What the task asks:
Beginning with the line that holds "This screenshot has width=224, height=135." in the data below, give again every line through the one that holds "You are a computer-use agent. Image resolution: width=357", exactly as written.

--- Data records ---

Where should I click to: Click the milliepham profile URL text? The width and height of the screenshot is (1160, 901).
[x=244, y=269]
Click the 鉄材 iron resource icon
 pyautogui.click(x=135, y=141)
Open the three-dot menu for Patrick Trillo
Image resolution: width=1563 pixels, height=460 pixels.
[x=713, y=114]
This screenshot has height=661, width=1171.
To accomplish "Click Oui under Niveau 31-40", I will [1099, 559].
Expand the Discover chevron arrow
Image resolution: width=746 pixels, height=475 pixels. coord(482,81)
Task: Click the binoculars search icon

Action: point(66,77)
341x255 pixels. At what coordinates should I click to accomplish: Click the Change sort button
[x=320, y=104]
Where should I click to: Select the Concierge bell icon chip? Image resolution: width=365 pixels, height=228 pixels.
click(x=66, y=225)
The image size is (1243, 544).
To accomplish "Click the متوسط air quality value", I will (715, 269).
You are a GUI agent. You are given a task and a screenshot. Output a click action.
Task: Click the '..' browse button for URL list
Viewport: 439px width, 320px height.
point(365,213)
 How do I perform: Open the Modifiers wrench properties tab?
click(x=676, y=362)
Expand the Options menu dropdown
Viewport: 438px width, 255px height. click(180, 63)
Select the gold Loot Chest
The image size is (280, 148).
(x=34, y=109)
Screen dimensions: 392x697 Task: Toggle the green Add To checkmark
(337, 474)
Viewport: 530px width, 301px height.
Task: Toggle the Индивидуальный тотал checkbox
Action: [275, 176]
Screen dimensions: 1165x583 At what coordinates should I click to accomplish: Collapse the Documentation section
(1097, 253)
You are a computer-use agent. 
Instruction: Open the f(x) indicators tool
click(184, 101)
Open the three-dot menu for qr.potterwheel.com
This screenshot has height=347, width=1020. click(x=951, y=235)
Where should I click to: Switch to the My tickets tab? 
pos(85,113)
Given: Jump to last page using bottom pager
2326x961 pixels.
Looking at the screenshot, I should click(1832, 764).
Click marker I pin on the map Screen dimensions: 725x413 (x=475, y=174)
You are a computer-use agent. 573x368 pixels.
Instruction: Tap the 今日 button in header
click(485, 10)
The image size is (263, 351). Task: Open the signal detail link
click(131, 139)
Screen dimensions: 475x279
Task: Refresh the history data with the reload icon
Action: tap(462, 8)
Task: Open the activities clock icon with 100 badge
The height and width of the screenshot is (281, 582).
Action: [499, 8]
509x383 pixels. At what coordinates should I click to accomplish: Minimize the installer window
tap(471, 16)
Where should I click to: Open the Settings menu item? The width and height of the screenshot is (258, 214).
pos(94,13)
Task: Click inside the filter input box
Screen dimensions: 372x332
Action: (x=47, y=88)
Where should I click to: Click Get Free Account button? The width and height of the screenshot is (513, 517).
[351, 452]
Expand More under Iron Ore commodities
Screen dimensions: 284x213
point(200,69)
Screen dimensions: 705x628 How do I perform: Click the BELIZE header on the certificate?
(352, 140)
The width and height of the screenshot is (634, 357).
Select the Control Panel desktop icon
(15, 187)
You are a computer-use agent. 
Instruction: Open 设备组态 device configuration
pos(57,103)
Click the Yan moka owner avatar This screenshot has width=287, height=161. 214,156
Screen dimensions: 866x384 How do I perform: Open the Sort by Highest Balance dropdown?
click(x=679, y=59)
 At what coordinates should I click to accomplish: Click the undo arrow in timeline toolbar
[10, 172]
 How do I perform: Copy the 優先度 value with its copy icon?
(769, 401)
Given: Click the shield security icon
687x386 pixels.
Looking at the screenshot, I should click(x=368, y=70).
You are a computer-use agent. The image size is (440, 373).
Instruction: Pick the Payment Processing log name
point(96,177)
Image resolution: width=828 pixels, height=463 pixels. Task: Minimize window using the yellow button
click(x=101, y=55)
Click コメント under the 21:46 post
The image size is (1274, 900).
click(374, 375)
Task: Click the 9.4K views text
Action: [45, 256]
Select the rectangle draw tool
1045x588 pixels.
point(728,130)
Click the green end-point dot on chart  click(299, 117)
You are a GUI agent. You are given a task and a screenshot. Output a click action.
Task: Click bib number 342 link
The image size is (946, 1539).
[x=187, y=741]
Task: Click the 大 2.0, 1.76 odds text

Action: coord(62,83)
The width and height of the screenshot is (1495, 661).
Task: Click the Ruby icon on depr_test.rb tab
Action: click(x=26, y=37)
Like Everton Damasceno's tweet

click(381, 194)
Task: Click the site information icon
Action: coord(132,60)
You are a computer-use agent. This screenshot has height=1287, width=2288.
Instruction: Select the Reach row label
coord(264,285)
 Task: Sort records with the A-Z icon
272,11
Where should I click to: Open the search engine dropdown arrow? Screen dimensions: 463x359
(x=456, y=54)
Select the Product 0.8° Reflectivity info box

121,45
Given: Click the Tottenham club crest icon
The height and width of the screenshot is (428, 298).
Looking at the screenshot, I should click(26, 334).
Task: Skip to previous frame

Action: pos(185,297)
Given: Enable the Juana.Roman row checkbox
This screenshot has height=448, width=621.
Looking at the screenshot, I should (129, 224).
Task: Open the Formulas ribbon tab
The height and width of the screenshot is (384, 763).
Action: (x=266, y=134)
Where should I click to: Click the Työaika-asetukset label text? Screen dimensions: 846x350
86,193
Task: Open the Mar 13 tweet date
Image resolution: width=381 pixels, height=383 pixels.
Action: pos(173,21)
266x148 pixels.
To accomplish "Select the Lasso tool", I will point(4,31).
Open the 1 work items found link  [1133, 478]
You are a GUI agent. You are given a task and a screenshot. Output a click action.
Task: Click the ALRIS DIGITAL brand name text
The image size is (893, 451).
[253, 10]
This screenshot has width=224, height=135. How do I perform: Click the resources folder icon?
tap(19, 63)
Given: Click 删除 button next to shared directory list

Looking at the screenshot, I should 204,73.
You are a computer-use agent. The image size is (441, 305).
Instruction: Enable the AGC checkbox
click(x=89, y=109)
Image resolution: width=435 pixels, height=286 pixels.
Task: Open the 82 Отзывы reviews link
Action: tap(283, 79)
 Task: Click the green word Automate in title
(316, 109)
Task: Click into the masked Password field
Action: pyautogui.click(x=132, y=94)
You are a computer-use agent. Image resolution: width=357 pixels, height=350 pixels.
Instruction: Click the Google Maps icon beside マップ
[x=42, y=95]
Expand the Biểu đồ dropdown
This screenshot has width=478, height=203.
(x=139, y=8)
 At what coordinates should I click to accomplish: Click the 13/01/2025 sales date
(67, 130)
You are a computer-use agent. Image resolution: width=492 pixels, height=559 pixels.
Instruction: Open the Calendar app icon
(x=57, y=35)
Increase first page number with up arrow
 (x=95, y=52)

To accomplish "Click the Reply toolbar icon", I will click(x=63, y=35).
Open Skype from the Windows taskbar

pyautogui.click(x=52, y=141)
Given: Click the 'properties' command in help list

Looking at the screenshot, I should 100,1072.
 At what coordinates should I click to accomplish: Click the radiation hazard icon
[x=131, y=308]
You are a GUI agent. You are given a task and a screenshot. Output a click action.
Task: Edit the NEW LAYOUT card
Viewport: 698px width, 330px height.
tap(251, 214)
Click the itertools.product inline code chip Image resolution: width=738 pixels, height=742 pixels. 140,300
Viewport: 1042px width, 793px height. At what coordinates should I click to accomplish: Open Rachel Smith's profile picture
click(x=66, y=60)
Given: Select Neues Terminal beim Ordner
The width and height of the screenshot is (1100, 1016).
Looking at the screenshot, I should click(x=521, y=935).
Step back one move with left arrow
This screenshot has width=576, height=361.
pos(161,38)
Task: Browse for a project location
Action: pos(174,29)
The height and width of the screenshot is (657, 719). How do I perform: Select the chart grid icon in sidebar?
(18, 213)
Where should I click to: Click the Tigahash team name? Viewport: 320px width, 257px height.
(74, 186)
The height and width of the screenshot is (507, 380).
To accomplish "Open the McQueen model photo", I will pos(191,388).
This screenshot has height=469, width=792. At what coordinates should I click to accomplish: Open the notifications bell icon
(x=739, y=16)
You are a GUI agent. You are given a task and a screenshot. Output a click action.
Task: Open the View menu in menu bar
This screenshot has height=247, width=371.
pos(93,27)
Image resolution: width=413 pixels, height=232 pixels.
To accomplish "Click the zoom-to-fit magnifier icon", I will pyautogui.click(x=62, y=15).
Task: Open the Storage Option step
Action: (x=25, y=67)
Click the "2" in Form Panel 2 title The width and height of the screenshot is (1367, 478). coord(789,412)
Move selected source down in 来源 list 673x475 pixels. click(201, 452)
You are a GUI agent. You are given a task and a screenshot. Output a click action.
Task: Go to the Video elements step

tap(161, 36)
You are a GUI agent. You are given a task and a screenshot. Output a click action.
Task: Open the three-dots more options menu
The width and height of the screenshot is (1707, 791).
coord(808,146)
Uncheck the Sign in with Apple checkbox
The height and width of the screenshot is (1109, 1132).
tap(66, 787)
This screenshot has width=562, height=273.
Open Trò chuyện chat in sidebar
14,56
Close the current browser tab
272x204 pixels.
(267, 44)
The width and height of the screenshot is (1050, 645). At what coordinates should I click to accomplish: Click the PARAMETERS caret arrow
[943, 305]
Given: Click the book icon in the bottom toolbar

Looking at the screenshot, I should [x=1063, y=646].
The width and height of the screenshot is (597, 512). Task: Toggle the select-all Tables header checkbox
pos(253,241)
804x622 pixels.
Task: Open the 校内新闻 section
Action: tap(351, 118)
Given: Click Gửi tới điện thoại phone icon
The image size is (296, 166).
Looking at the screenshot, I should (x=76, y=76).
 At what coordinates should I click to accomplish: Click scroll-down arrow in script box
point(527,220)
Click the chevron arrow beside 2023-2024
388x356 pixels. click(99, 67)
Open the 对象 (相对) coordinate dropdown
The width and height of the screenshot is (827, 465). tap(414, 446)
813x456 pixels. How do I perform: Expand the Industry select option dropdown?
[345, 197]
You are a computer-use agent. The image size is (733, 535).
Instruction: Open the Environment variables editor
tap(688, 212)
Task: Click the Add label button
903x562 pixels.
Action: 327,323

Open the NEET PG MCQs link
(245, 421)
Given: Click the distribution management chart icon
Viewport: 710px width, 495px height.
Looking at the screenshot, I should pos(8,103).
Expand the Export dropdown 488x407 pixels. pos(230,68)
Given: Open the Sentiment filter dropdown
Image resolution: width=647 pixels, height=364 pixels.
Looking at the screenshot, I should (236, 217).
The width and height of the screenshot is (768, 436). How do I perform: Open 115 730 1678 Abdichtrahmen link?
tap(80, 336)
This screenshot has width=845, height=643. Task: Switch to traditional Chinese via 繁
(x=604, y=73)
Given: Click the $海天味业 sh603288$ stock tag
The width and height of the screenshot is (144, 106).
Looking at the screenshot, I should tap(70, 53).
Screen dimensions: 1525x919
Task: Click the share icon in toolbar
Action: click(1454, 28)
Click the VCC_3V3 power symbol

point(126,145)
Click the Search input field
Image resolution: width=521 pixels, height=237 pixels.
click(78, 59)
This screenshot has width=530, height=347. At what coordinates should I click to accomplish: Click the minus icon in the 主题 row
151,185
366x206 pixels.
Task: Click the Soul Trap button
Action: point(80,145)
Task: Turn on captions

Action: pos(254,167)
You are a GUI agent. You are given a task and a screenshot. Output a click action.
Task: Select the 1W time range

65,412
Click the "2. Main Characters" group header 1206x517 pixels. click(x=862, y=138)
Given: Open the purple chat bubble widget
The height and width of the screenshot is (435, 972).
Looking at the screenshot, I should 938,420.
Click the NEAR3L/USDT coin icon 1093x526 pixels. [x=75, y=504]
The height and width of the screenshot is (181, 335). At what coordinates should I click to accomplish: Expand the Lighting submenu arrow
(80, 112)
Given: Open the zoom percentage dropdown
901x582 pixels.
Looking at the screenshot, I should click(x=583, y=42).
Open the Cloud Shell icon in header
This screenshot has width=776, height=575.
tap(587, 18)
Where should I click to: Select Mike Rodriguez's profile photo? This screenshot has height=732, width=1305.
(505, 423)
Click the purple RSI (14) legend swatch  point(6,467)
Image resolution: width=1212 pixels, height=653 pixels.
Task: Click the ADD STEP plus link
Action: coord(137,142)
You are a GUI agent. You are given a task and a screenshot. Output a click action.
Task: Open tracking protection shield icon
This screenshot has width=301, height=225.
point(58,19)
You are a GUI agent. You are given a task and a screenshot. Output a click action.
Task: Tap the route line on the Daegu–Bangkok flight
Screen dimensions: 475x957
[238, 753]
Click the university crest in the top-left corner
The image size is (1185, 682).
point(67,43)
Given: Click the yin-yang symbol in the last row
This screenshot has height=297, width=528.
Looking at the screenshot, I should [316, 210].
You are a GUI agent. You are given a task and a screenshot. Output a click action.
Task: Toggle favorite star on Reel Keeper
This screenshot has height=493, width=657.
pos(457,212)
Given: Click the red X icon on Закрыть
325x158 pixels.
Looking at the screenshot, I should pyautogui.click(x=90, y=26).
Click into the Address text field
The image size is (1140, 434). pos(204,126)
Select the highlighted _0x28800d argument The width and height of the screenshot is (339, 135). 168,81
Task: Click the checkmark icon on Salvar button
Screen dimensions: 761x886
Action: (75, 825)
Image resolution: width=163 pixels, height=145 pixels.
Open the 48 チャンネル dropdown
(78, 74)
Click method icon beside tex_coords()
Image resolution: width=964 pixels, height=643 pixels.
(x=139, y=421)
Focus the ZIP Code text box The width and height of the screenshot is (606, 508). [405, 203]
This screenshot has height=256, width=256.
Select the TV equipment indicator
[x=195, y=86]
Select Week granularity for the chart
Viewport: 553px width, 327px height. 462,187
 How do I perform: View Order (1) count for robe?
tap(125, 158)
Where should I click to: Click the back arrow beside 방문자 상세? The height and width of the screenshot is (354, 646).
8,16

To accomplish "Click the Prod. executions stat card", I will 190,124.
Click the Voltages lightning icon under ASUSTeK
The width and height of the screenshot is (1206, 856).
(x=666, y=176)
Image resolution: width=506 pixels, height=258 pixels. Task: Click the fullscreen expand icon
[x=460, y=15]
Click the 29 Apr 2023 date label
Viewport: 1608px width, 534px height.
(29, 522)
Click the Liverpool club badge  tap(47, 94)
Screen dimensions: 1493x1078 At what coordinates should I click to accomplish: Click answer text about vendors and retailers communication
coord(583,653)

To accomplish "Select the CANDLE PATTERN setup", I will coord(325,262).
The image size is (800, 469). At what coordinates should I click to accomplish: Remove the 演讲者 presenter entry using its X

---

Expected answer:
This screenshot has width=224, height=135. How do I perform: Click the resources folder icon?
tap(19, 63)
Given: Click 删除 button next to shared directory list

Looking at the screenshot, I should 204,73.
You are a computer-use agent. The image size is (441, 305).
Instruction: Enable the AGC checkbox
click(x=89, y=109)
Image resolution: width=435 pixels, height=286 pixels.
Task: Open the 82 Отзывы reviews link
Action: tap(283, 79)
 Task: Click the green word Automate in title
(316, 109)
Task: Click into the masked Password field
Action: pyautogui.click(x=132, y=94)
You are a computer-use agent. Image resolution: width=357 pixels, height=350 pixels.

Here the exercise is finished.